TEXT TO READ:
Much of Dworkin's project, for those with philosophical background, can be viewed as uniting Hume and Kant. Dworkin also is heavily influenced by what he sees as the interpretive, interrelated character of Platonic and Aristotelian ethics without their metaphysical trappings (pp. 184 -188). Charles Peirce, mentioned all-too-briefly, is another thinker with a large influence on Dworkin (pp 177 -178).
As the book develops, Dworkin explains his independence thesis in the first part and his understanding of interpretation and its nature in the second part. In the third part, Dworkin develops his concept of ethics (finding purpose in one's own life) and in the fourth, his concept of morality (our duties to other people). In the final part of the book, Dworkin returns to the legal and political philosophy which had been the focus of his efforts prior to this book. The epilogue with its title "Dignity Indivisible" aptly and with a sense of urgency and passion recapitulates Dworkin's arguments and what he perceives as their importance.
The book works best in its breadth, in its fresh and challenging discussion of truth, interpretation and unity. Observations on law and politics are interthreaded throughout the book, but the final section of the book on these matters seems to me rushed and less than convincing. I do not agree with some of Dworkin's political or legal conclusions but still find much to admire and learn from in his work. On occasion, Dworkin simply refers to his earlier writings, assuming perhaps too optimistically familiarity on behalf of his readers. The book takes a strong stance against scientism and its particular reductivism. Dworkin also rejects the tendency, common to critics of scientism and to people who use various forms of interpretive theory, to call for a return to God or to theology. This is an unabashedly secular book. Dworkin writes with a concern for understanding life in its shortness and mortality, faced with full knowledge of impending death. By living life with ideals and in the search for truth, Dworkin concludes. "We write a subscript to our mortality. We make our lives tiny diamonds in the cosmic sands." (p. 423)

Records from a dataset
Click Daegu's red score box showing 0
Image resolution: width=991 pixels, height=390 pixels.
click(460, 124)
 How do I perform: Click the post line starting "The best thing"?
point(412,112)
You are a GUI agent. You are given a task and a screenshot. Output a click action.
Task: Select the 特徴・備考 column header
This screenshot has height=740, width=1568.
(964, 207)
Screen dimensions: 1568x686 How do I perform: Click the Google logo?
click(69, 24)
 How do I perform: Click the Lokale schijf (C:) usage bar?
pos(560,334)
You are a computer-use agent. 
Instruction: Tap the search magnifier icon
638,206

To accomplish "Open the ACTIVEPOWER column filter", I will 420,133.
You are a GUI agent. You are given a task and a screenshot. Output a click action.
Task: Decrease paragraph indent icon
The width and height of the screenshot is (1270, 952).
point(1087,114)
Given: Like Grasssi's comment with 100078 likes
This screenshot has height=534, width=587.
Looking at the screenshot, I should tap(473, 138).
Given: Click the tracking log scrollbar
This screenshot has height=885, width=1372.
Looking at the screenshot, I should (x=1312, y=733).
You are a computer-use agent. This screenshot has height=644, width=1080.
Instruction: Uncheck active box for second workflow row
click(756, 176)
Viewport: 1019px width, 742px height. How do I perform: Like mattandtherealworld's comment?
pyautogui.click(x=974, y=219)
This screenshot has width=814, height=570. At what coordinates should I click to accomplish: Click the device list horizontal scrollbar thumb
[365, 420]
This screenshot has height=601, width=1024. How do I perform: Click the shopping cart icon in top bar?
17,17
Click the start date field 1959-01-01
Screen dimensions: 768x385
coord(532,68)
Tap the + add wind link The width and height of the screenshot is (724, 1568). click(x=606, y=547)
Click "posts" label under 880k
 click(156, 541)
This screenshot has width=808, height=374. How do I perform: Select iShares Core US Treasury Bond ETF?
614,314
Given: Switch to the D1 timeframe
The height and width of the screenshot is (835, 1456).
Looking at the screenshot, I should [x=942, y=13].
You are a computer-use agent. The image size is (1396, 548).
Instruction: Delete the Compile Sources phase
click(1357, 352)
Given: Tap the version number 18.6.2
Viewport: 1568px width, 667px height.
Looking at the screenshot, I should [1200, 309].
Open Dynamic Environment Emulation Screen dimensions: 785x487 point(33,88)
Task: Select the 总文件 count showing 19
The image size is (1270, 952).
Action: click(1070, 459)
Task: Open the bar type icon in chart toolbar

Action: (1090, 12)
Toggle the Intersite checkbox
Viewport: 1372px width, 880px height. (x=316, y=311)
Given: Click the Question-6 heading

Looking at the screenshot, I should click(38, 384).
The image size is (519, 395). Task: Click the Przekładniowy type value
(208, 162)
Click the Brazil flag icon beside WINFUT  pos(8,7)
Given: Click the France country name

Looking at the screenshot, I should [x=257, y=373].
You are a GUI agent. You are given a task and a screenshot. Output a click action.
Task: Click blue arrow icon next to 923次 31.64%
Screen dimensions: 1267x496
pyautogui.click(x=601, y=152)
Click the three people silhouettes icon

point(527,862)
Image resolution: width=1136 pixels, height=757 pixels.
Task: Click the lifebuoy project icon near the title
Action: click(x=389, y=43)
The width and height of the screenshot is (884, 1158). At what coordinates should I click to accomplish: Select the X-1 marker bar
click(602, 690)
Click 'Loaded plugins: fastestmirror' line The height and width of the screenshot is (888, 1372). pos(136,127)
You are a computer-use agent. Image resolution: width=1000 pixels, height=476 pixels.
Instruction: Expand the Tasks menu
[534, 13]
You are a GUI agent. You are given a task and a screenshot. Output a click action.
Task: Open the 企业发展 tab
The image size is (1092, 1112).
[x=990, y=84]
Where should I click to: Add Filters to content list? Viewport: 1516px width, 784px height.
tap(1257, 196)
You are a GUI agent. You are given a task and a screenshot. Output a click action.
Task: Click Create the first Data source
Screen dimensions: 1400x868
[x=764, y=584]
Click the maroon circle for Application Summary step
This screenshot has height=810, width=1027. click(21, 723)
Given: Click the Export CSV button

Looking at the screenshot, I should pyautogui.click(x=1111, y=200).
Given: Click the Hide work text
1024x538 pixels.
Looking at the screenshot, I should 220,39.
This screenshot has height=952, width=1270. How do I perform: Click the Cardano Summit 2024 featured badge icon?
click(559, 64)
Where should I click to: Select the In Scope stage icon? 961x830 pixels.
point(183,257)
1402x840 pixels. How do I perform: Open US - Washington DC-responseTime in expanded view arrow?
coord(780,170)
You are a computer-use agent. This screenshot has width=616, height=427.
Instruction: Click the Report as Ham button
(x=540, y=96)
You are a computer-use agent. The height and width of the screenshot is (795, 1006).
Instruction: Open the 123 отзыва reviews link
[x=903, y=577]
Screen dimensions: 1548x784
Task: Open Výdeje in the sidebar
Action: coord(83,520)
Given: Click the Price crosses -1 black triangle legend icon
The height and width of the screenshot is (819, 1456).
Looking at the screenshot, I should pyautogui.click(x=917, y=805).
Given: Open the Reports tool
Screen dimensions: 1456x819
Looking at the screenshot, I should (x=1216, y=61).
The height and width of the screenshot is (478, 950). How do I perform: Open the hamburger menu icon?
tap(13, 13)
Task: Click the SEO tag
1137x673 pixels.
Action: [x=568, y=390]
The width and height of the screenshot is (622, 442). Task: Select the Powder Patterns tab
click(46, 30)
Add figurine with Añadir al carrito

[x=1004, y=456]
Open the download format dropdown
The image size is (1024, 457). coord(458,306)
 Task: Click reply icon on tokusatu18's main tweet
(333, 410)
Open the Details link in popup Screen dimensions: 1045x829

REQUEST A:
Answer the following questions using the review of Dworkin's book:
(i) Which thinker does the review say is mentioned "all-too-briefly" despite having a large influence on Dworkin?
(ii) What concept does Dworkin develop in the third part of the book?
(iii) What is the title of the epilogue?
REQUEST B:
Rewrite as a list the paragraph of the review of Dworkin's book that begins "As the book develops," keeping what each section covers.
REQUEST C:
List every section of Dworkin's book that the review describes, together with the subject the review assigns to each.

REPLY A:
(i) Charles Peirce.
(ii) His concept of ethics, meaning finding purpose in one's own life.
(iii) "Dignity Indivisible."

REPLY B:
- First part: Dworkin's independence thesis.
- Second part: his understanding of interpretation and its nature.
- Third part: his concept of ethics (finding purpose in one's own life).
- Fourth part: his concept of morality (our duties to other people).
- Final part: a return to legal and political philosophy, the focus of his work before this book.
- Epilogue ("Dignity Indivisible"): a recapitulation, with urgency and passion, of his arguments and their importance.

REPLY C:
- First part: the independence thesis
- Second part: interpretation and its nature
- Third part: ethics (finding purpose in one's own life)
- Fourth part: morality (our duties to other people)
- Final part: legal and political philosophy
- Epilogue, "Dignity Indivisible": a recapitulation of Dworkin's arguments and their importance